Sized similarly as the Xbox gamepad, the keyboard comes without a mouse. In a way, the keyboard itself is the cursor, since the handheld keyboard has an accelerometer within. By moving the keyboard around in the air you can control the pointer on the screen. Novel control technologies also included the Peregrine hand glove for gesture-based gaming.
And given the chill in Europe and the US, it was perhaps apt that Microsoft chose to exhibit, among other products, ICE. No, this is not a solution to Windows freezing on users, but a technology that they have developed for in-car entertainment. And they attracted interest cleverly, having lined up a bunch of automotive beauties from leading car companies such as the Ford. The other manufacturer who is using it is KIA.
In the context of its bullish approach to marketing in recent years, it wasn't surprising that Samsung had the biggest booth, bang in the middle of the complex. Sitting pretty next to it was Sony, who too are obviously thinking big again. The Japanese giant's SK8iP iPod dock pleased not only because Sony came up with a dock for the Apple player when it has its own range, but also because users can interchange the front panel, with online options for customising more.
And then, there was the 'Apple' area, even though the company itself wasn't there. A whole plethora of small manufacturers making all sorts of accessories and applications for the iPhone and the iPod were out in strength. Some like the ones from Ed Hardy designer cases were quite innovative, others not quite so.
And for those looking for bargain basement deals, there was a special section that had everything Chinese, Korean and Asian that smelt of minimal R&D costs. Everything, from USB drives to TV sets. LED lamps and torches were hot favourites, especially because they were tempting with prices starting as low as one dollar (Rs 47). A number of portable media players and headphones were also available at these stalls.
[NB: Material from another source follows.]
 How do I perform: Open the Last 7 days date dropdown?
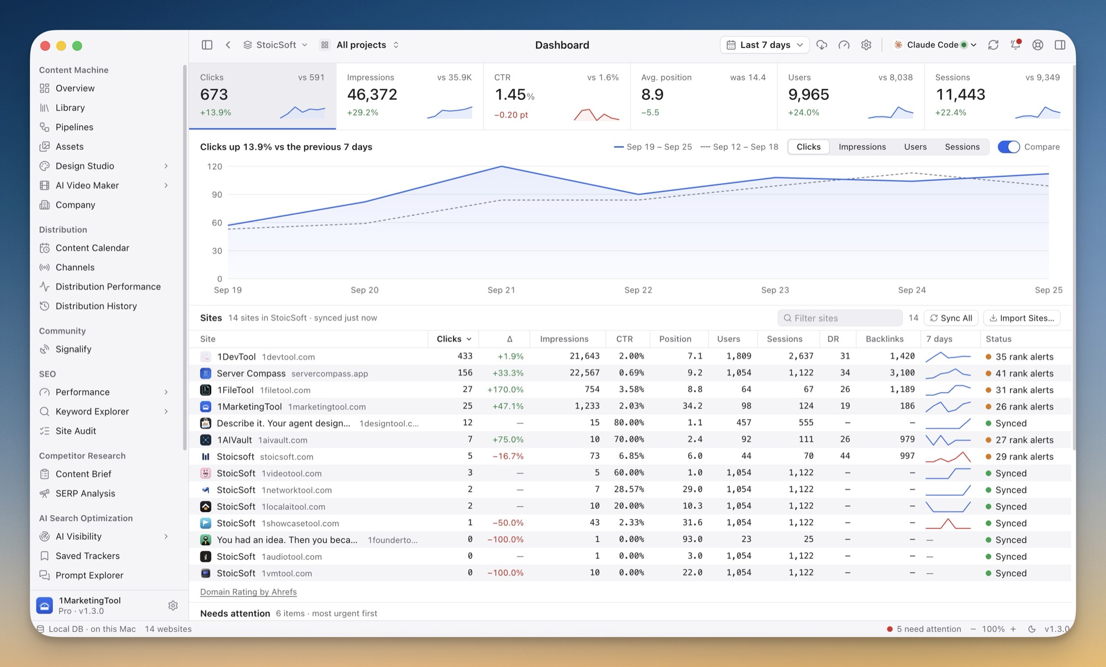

They looked great but, reliability, was still an issue.
Some praiseworthy mentions
Kodak Playsport Camcorder (Price: $180): A waterproof Full HD video camera.
Victorinox 32 GB army knife (Price: TBA*): The strongest multipurpose knife gets a USB drive and Bluetooth, plus a fingerprint scanner that allows only the owner to access data.
Alpine Marine head unit for boats (Price: $450): Fully waterproof, this ICE head unit has a large LCD window that can be used to navigate CD songs and also satellite radio.
Kwickset Smart code lock (Price: $300): An electronic door lock that can be unlocked and locked over the Internet.
LG Wi-Max USB dongle (Price: TBA*): A well-designed Wi-Max dongle for laptops and desktops that can let the users connect to the most powerful wireless broadband spectrum.
MSI Dual Screen Colour E-book (Price: TBA*): Colour touch-screen E-book reader by MSI.